Getting married is both hectic from seemingly unending planning, and absolutely exciting at the same time. As a result, an often overlooked change to plan for after marriage are finances and taxes.
5 Financial Changes After Marriage
What could possibly change financially after getting married? You’d be surprised at how many might think this way. The biggest financial difference between being single and being married is after marriage, you now have to account for another person. This means a little give and take, teamwork, and coming to agreement on goals, budgets, savings and debt financially.
1. Tax Filing Status
Before marriage, you either filed your taxes as “single” or “head of household.” Now that you’re married (or getting married soon), you can file taxes as “married filing jointly” or “married filing separately.” This brings a few minor changes in how you pay your taxes. For the most part, the income limits for each tax bracket simply doubles if you’re filing jointly.
However, when you are married filing jointly you can expect a tax refund of potentially twice the size of what you are used to. This also means that your total tax burden may be less from the added deductions and tax credits that are available to married couples.
On the other hand, it also means that there is potentially more paperwork involved, more bank account information to gather and more income information to compile for your accountant.
2. Bank Accounts
Deciding on how you manage your finances after you’re married is a very important discussion that gets forgotten about too often. Consider the following questions:
- Will you both be working, or just one spouse working?
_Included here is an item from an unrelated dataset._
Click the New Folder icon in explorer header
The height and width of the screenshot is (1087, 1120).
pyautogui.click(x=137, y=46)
This may affect how you split up bills and expenses each month.
- If there are two household incomes, how will you manage expenses and from which accounts do you plan to pay them with?
- Do you plan to change bank accounts if both you and your spouse use a different bank?
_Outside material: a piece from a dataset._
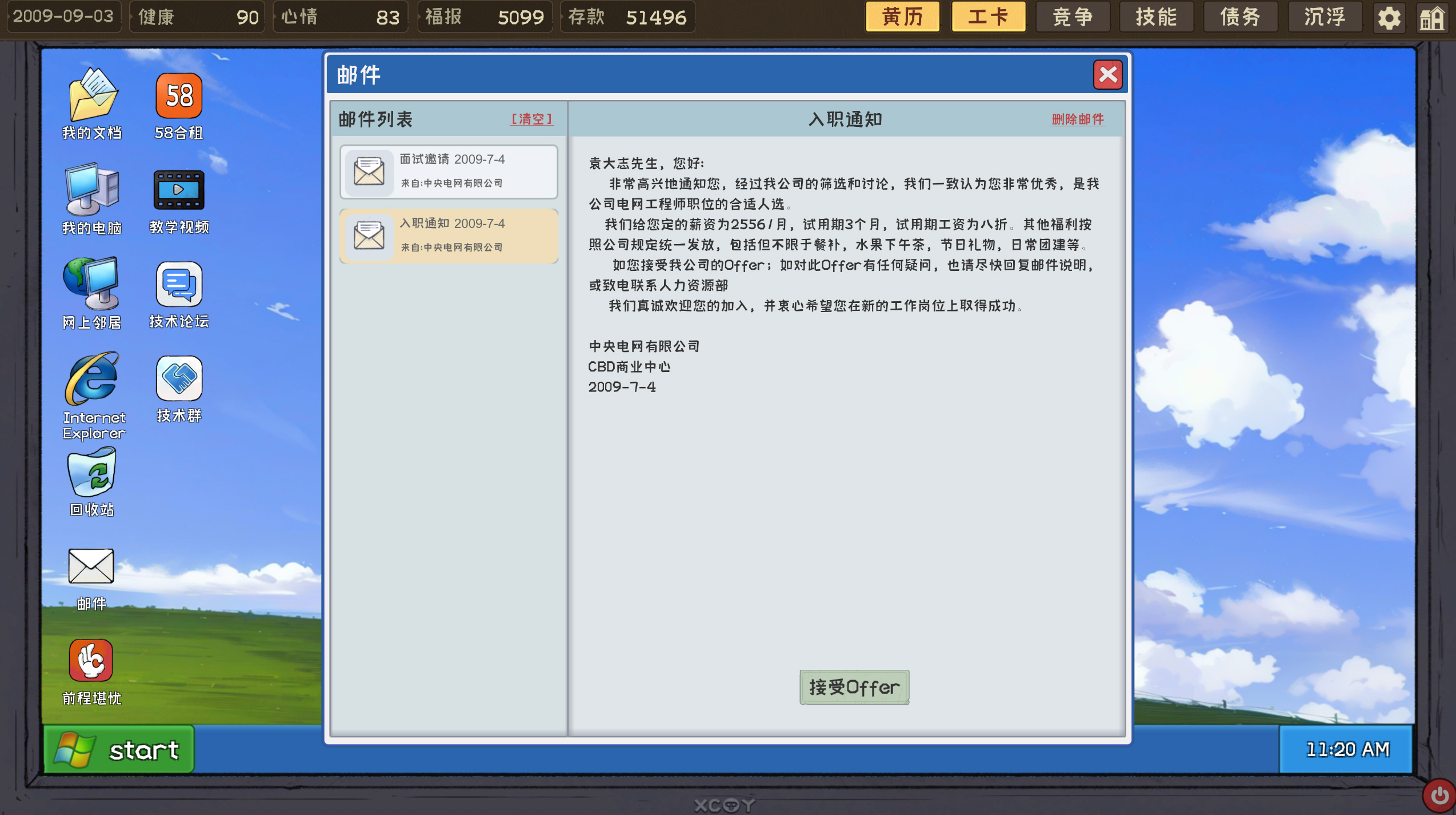Open the 黄历 calendar panel
Image resolution: width=1456 pixels, height=815 pixels.
902,17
The answers to these questions may affect your answer to the biggest question of all: do you plan to combine bank accounts or have separate bank accounts? Every situation is different, but if you ask most experts, combining bank accounts can avoid a lot of potential financial obstacles that will arise over the years.
3. Debt & Savings
Before marriage, all you had to do is align your savings and debt to your own goals and plans. After marriage, “what’s yours is mine and what’s mine is yours!” which means your financial decisions now include the two of you. Have you and your spouse discussed your current savings and debt balances? After marriage, the balances of savings and debt are now an asset or a liability to the both of you!
Perhaps you didn’t know your spouse was a heavy saver or spender, posing an important point to address when talking about financial goals. It’s important to have plans in place to adjust your savings goals, pay off debt, and plan for upcoming major purchases for both short term and long term timeframes.
4. Monthly Budget
There are both fixed expenses and variable expenses, and you both have to be on the same page. This means having a 10 minute discussion every month or every two weeks at least on upcoming expenses, who will pay them, and when they will be paid is vital to communicating financially.
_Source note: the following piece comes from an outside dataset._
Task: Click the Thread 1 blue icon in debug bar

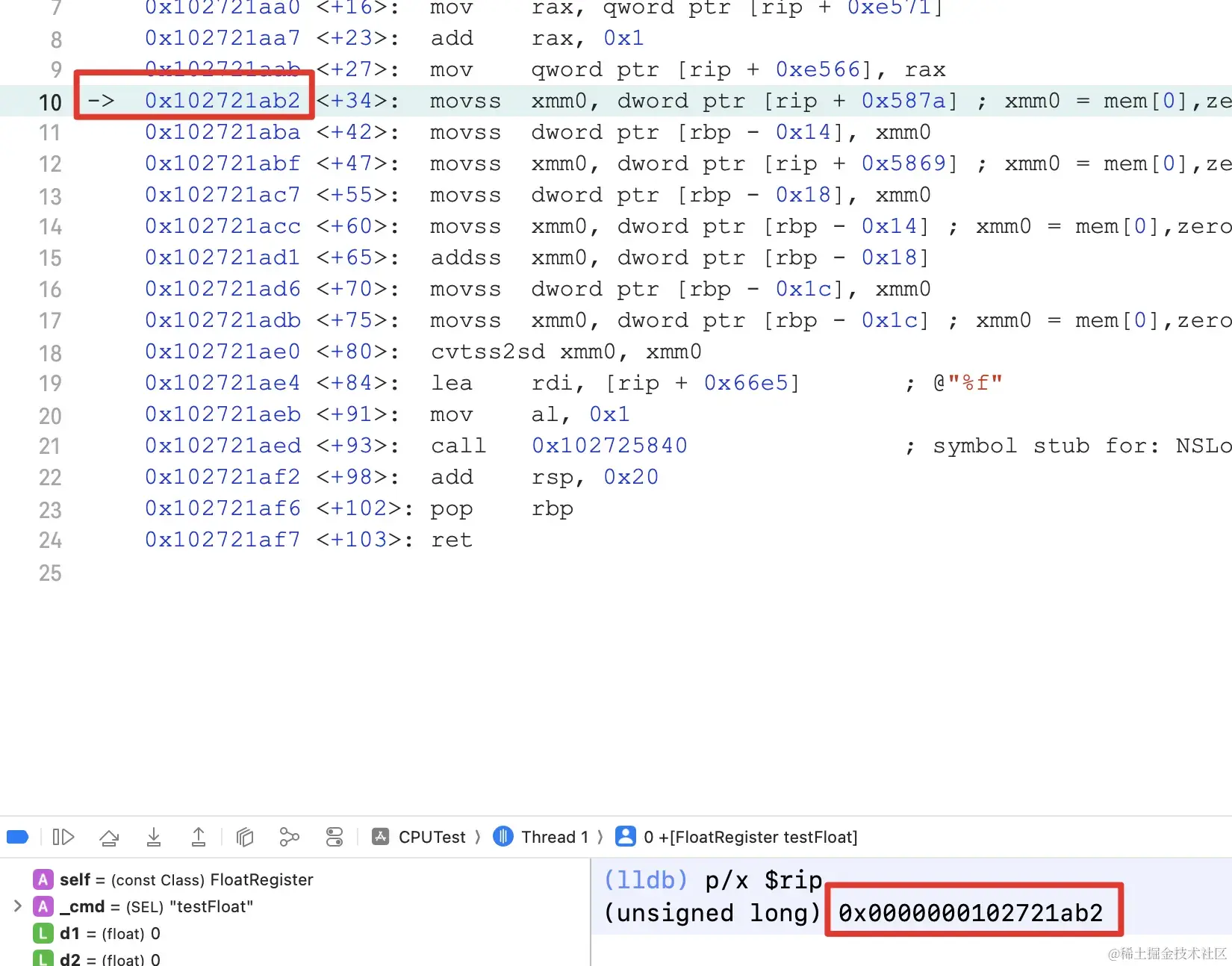Action: click(503, 837)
The lack of financial communication among spouses is one of the number one causes of divorce, and this common problem can be solved with something as little as a recurring budget discussion on a regular basis. A couple things to think about when discussing your budget are:
- Will you have a seperate bills account to set aside money for upcoming payments?
- How will you account for discretionary spending on things like entertainment, fast food and restaurants, and other “fun-money” expenses?
- Do you have an emergency fund in place for unexpected events?
- What are your goals to pay off bad debt such as personal loans and credit cards?
- What are your most important short term and long term savings plans you both want to work towards?
5. Financial Goals
If you’ve been dreaming of that brand new car or vacation to another country, it now requires the approval of your spouse (that is, if you want to stay married). This isn’t to say your current savings goals are all gone down the drain, it just means that now that you are married you need to communicate your goals and plans and both work together.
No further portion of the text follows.